As for my earlier years, I was born in Brampton, Ontario in 1934. It was then a sleepy little town, known as the Flower Town of Canada. My part time job was in the hardware store where my father was manager. I played a variety of sports, as a result of which I have had a life-long interest in the game of lacrosse. I was delighted to discover that Waterloo has teams entered at both the Junior and Senior levels in the Ontario Lacrosse League; and that they conveniently play in this very building.

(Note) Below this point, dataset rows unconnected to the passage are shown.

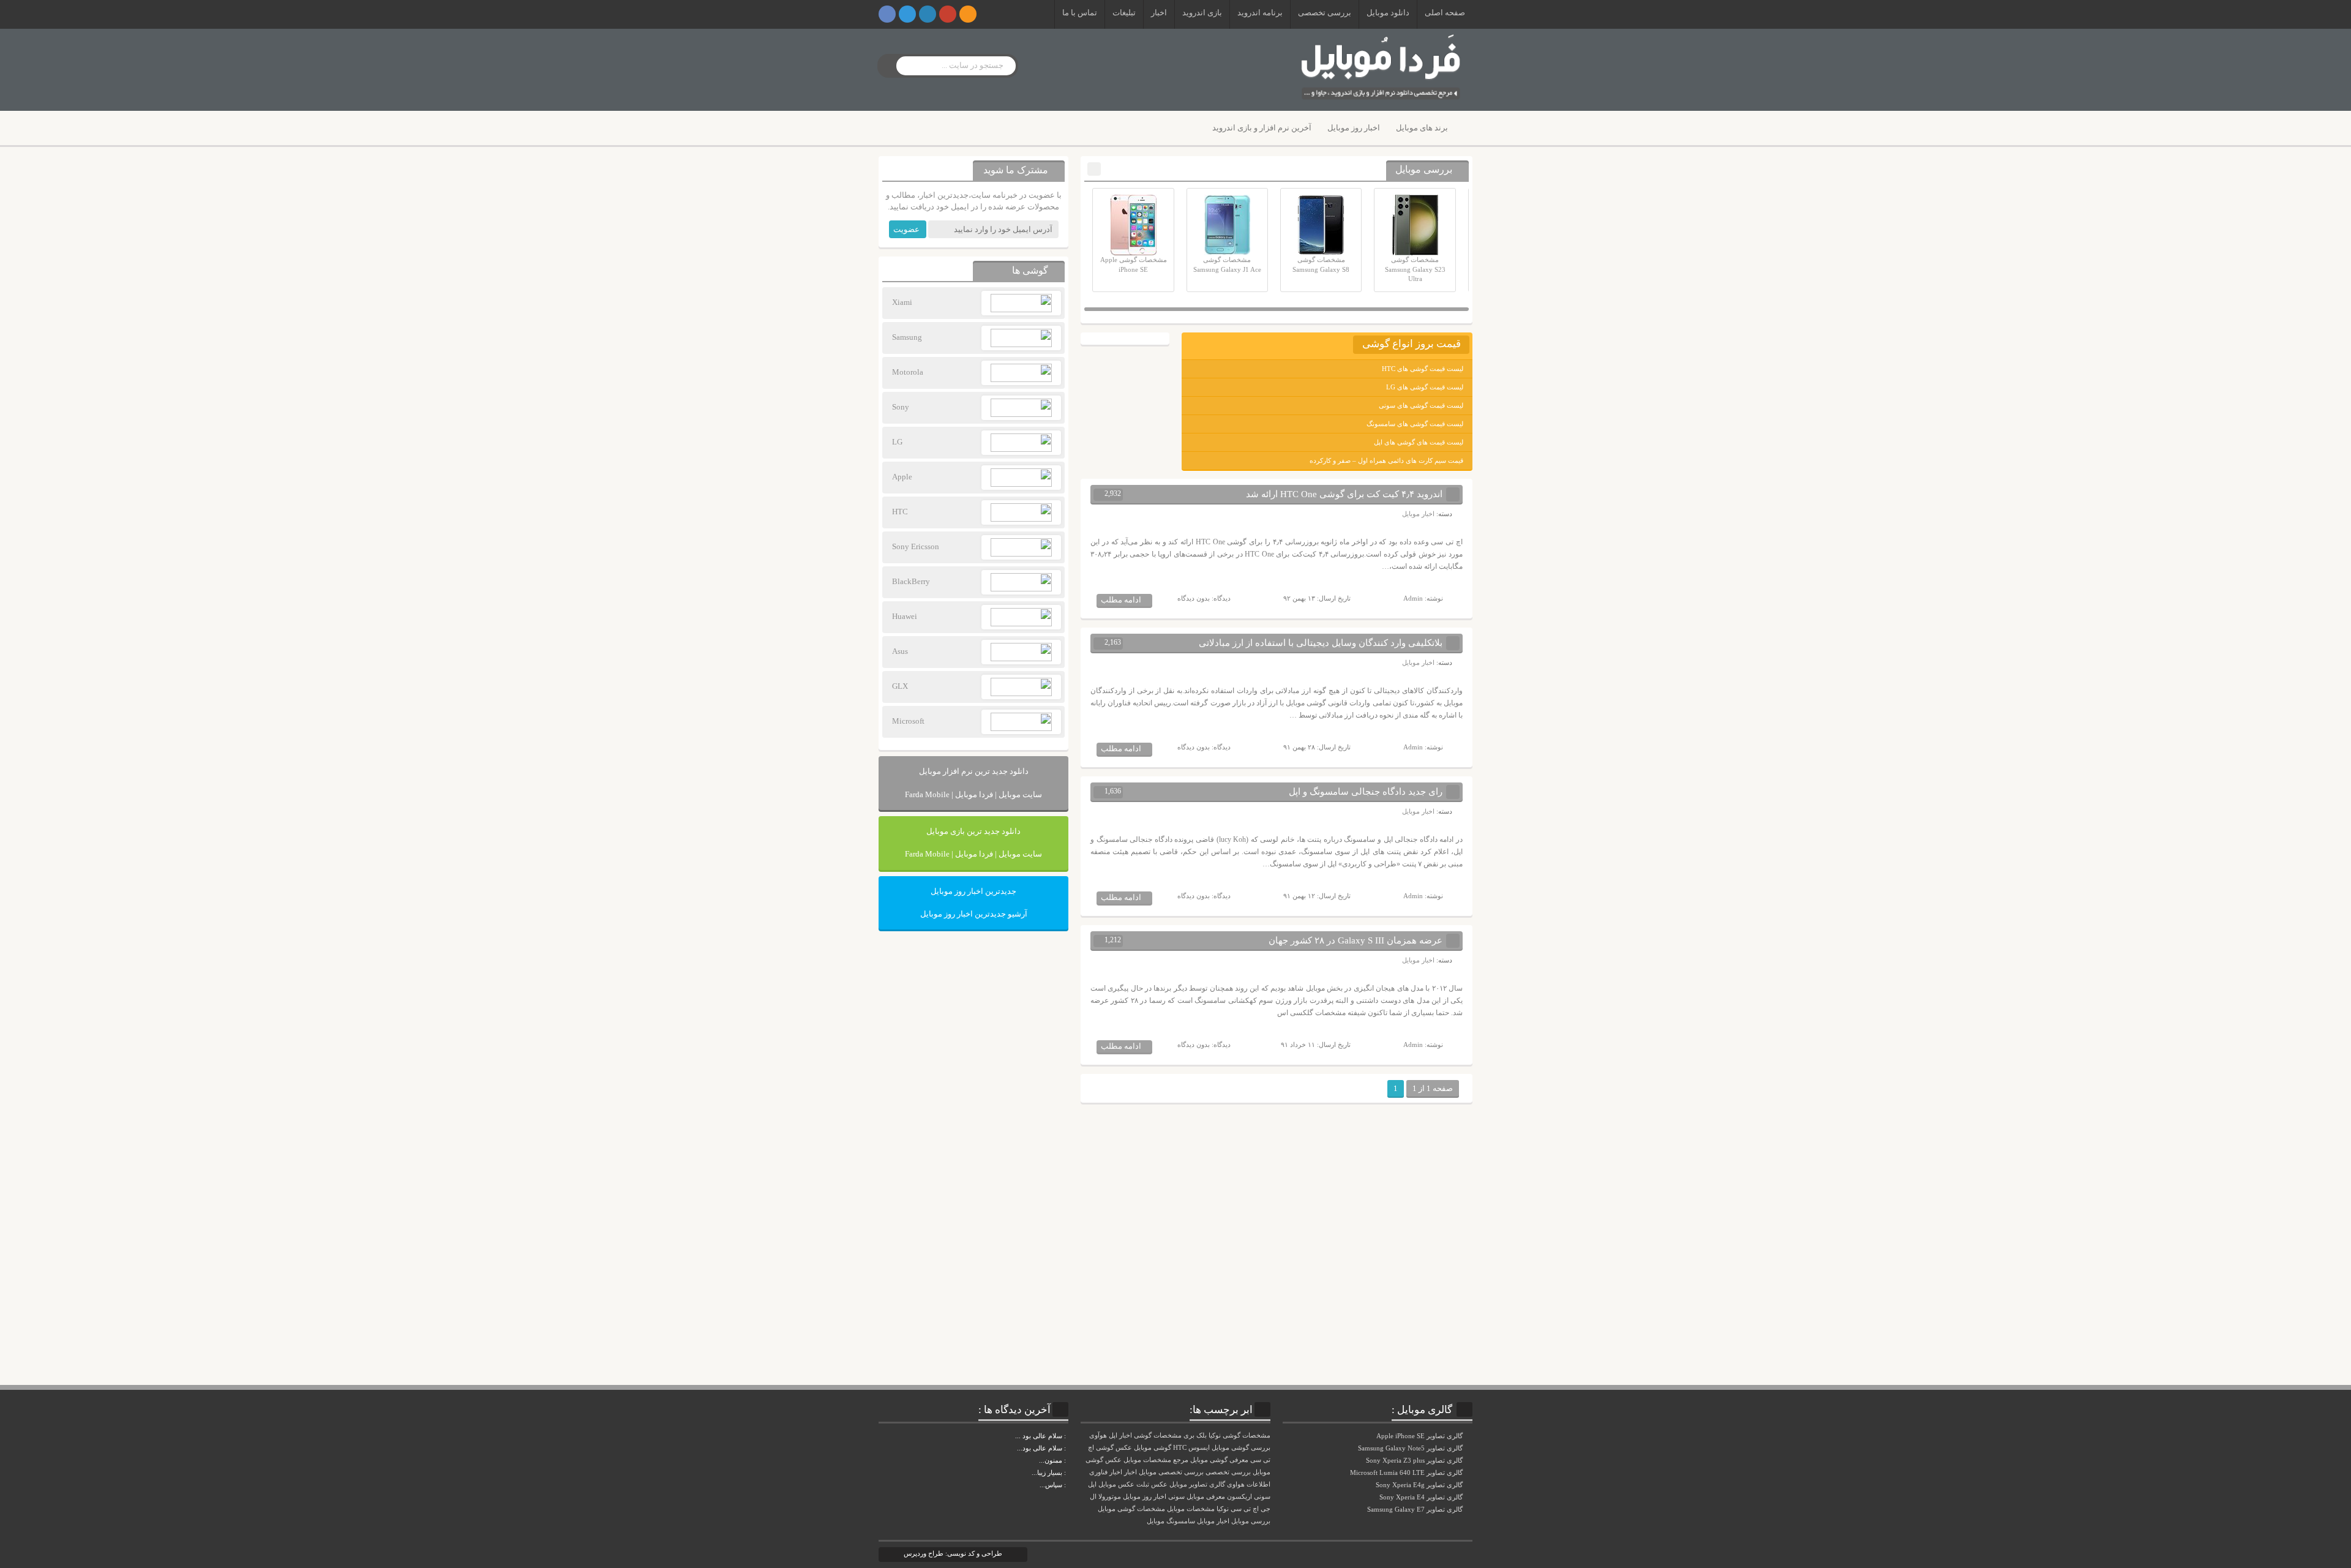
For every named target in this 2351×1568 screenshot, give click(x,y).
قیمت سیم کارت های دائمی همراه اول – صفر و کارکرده (1386, 460)
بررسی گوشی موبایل (1241, 1447)
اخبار (1159, 12)
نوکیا (1223, 1509)
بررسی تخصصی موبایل (1171, 1472)
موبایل (1155, 1521)
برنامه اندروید (1260, 12)
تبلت (1142, 1484)
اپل (1092, 1484)
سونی (1176, 1496)
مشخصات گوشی (1158, 1435)
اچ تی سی (1245, 1509)
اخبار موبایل (1418, 513)
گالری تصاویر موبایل (1197, 1484)
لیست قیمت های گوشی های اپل (1418, 442)
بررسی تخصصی (1324, 12)
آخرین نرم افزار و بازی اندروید (1261, 127)
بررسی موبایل (1250, 1521)
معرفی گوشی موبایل (1219, 1460)
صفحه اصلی (1445, 12)
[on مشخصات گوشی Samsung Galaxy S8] (1067, 1448)
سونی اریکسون (1248, 1496)
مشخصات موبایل (1191, 1509)
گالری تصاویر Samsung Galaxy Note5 (1411, 1448)
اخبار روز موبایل (1353, 127)
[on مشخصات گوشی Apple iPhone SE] (1067, 1484)
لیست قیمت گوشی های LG (1424, 387)
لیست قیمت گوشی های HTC (1422, 368)
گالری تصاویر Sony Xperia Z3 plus (1415, 1460)
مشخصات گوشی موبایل (1131, 1509)
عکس (1159, 1484)
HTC (1180, 1447)
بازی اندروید (1202, 12)
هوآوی (1098, 1435)
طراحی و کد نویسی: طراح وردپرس (953, 1553)
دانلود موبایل (1388, 12)
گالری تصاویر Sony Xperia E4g (1420, 1484)
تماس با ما (1079, 12)
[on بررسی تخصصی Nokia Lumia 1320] (1067, 1472)
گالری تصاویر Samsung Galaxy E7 (1415, 1509)
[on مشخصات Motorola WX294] (1067, 1460)
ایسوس (1199, 1447)
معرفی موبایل (1206, 1496)
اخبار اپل (1120, 1435)
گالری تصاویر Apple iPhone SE (1420, 1435)
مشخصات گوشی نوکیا (1239, 1435)
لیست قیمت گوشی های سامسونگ (1415, 423)
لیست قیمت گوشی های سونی (1421, 405)
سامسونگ (1180, 1521)
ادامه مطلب (1121, 599)
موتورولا (1109, 1496)
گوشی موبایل (1152, 1447)
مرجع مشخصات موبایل (1155, 1460)
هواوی (1236, 1484)
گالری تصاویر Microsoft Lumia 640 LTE (1407, 1472)
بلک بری (1195, 1435)
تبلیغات (1124, 12)
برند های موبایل (1422, 127)
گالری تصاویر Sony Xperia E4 (1421, 1497)
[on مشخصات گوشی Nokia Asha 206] (1067, 1435)
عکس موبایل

In conclusion, let me tell you who I am not. In response to a frequently asked question, let me say I am not related to “that banker guy from Ottawa”. By that expression the questioner usually means the former Governor of the Bank of Canada, James Coyne……and by extension, I am not related to his son Andrew.

Businesswise I have been in a few dustups myself, but nothing to compare with the dustup that James Coyne had in the late 1950’s with John Diefenbacher, Prime Minister, and Donald Fleming, Minister of Finance. Their very public battle over monetary policy was truly one for the ages, and it cost Jim Coyne his job. Canada has survived, of course, but neither Diefenbacher nor Fleming did for very much longer.

Gentlemen, that ends my story. Thank you for listening. Let’s hope Frank Sinatra had it right when he sang “the best is yet to come”.